THE PROBLEM: Restate, word for word, each entry that follows, but skip its pictures.

----------------------------------------

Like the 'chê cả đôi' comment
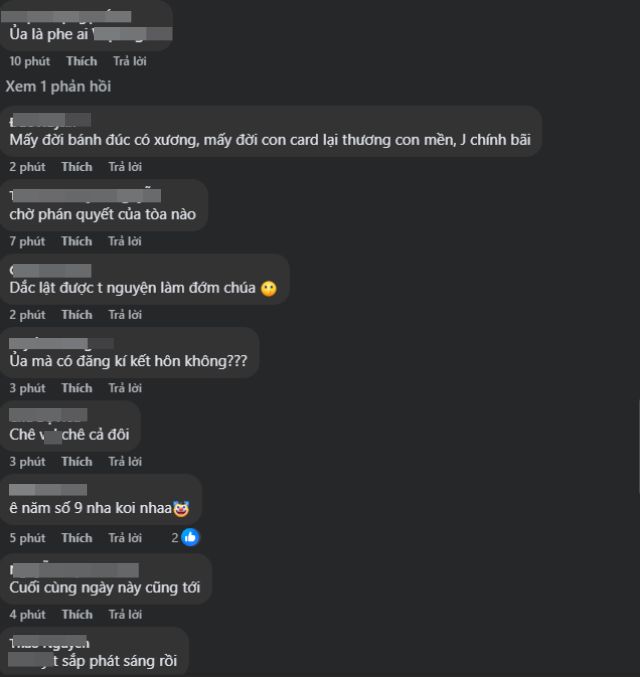 [77, 462]
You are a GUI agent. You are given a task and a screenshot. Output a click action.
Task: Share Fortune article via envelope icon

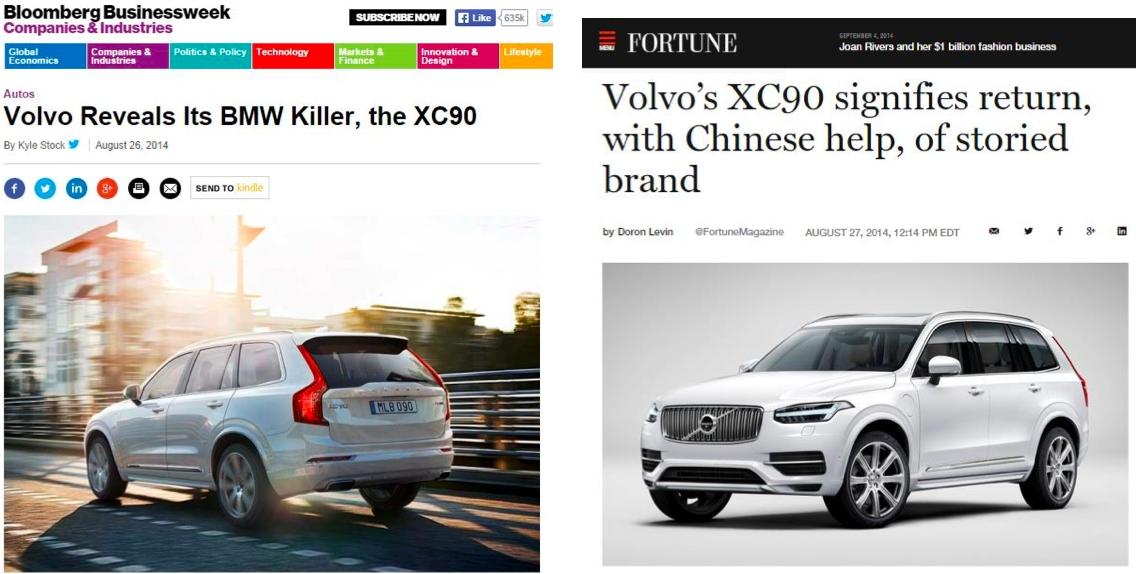pos(994,231)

----------------------------------------

SOLUTION TO THIS TASK:
Like the 'chê cả đôi' comment
 [77, 462]
You are a GUI agent. You are given a task and a screenshot. Output a click action.
Task: Share Fortune article via envelope icon

pos(994,231)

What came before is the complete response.